At the request of my Aunt MM, I am going to restart my blog a day posts, despite my reluctance to begin again. For anyone who is not aware, my amazing Dad passed away on November 30, 2011. While he was not in good health, it was completely unexpected to everyone around him, including myself. I guess it's hard to describe how it feels to lose a parent so early, and only a handful of people can relate. Words don't do it justice, but I am devastated, utterly and absolutely devastated.


 





Imagine never seeing your dad again and knowing you didn't say goodbye. Imagine thinking about something you need to tell him, then remembering that you can't. Imagine watching girls with their dads and knowing that that will never be you. Imagine thinking about your future and then removing your dad from the image all of the important events that he was supposed to be a part of. Imagine losing your father and then multiply that pain times a trillion.

He was too young and I am too young. I still need him. Right now, I am not "ok." Sometimes I don't feel like I will ever be "ok," but hopefully with time I will find peace. Bare with me in the upcoming months as I strive to find this peace that I so desperately need. Understand that this might be a Side Note in your thoughts, but it is a recurring Headline in mine. I think about him everyday. I cry everyday. I miss him everyday. He was an amazing father with a contagious laugh and smile and a quiet brilliance that everyone respected. My life has changed forever.







2 comments:

  1. wow, I can't imagine the courage it took you to write this. Of course, now you have me crying, it's hard to see pictures because he will be missed more than words can describe. It's hard to imagine not having him around and not hearing his laugh. I am also in pain for you, it tears me apart to know how badly you are hurting, I wish I could take the pain from you.
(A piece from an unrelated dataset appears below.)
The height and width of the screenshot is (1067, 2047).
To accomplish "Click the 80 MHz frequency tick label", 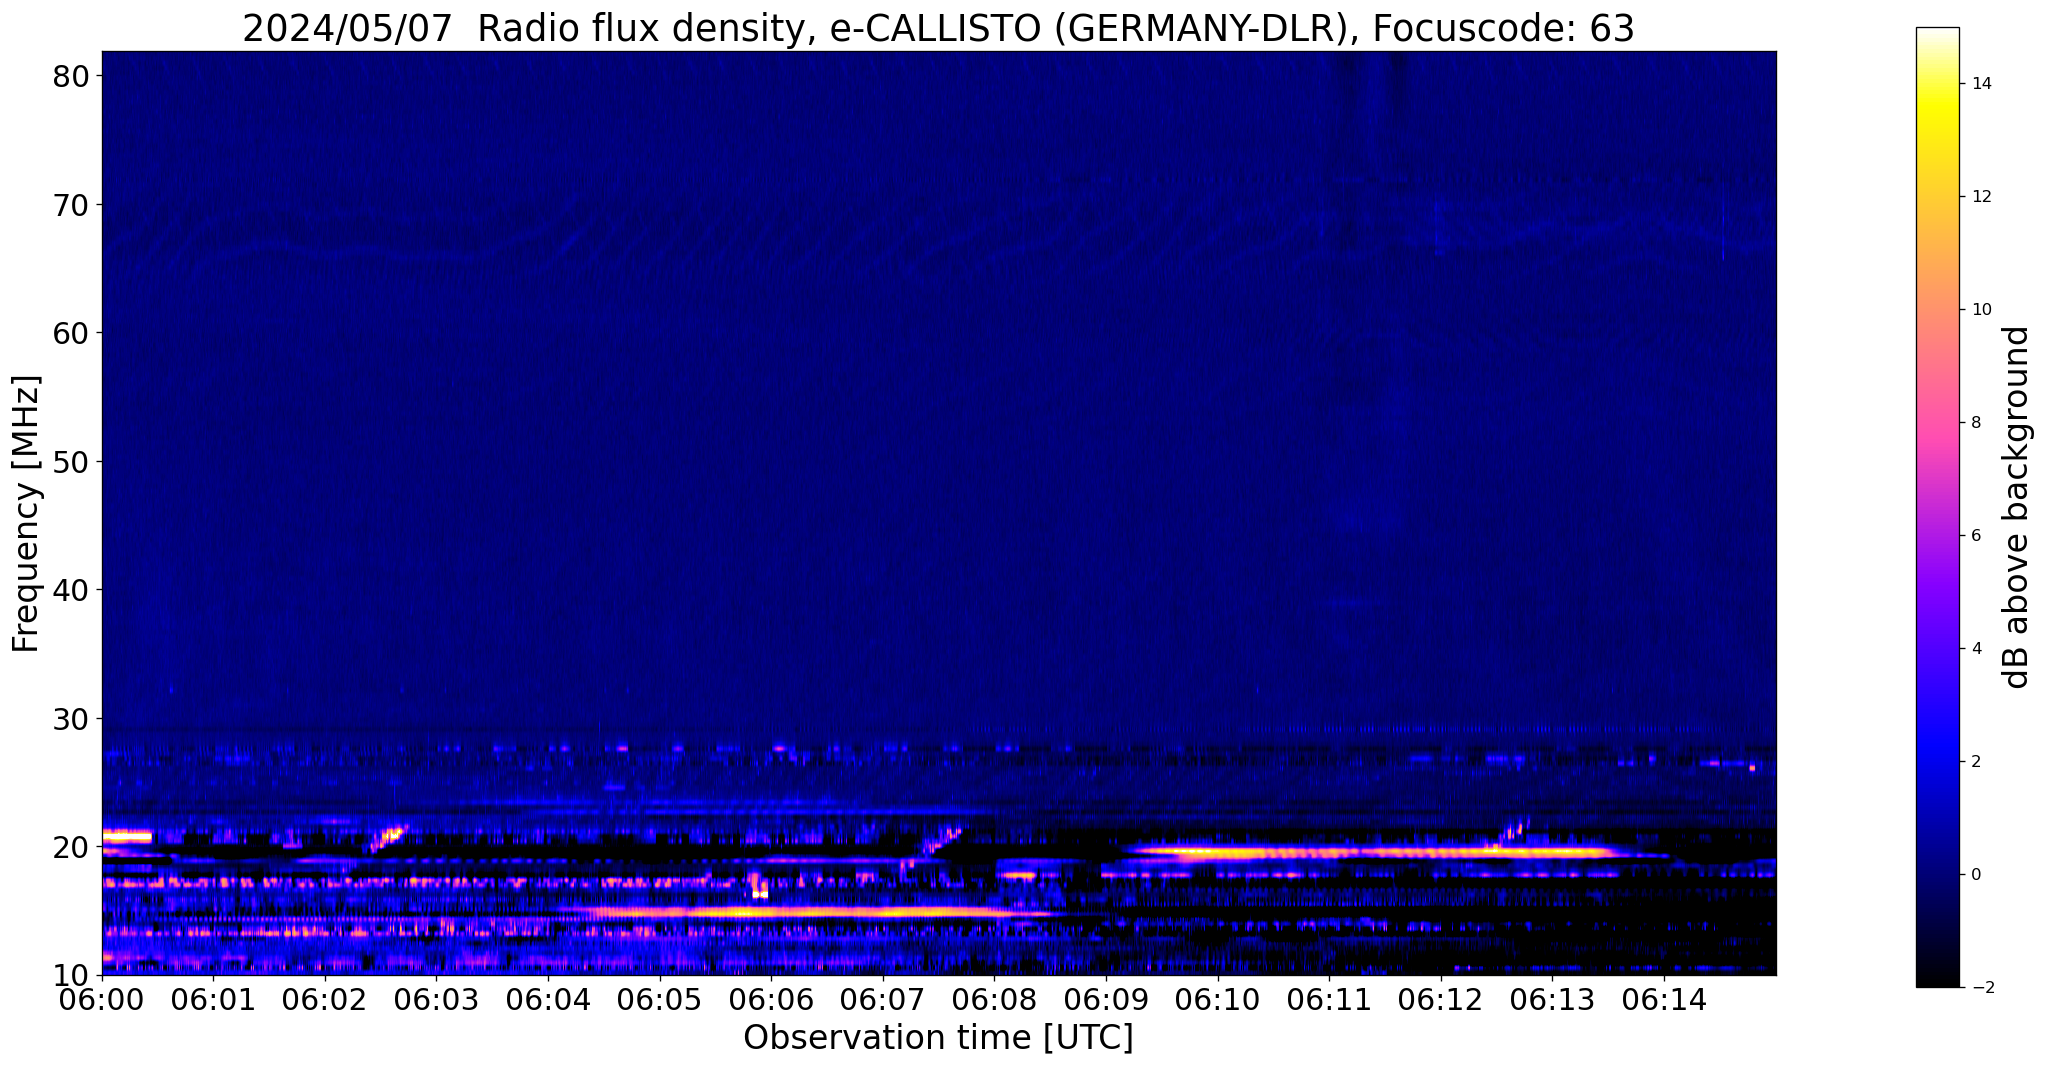I will 70,76.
    He loved you so much and he always will. He will always be with you in spirit but I know that will never replace having him here with you.

    I love you so much and I am so proud of you and all that you are. We will always stand by you and be by your side. WIll will always be grieving with you. I know time can heal some of the pain but it will never diminish how much you miss him.

    You know I am always just a phone call away whenever you need to talk or sometimes just to cry.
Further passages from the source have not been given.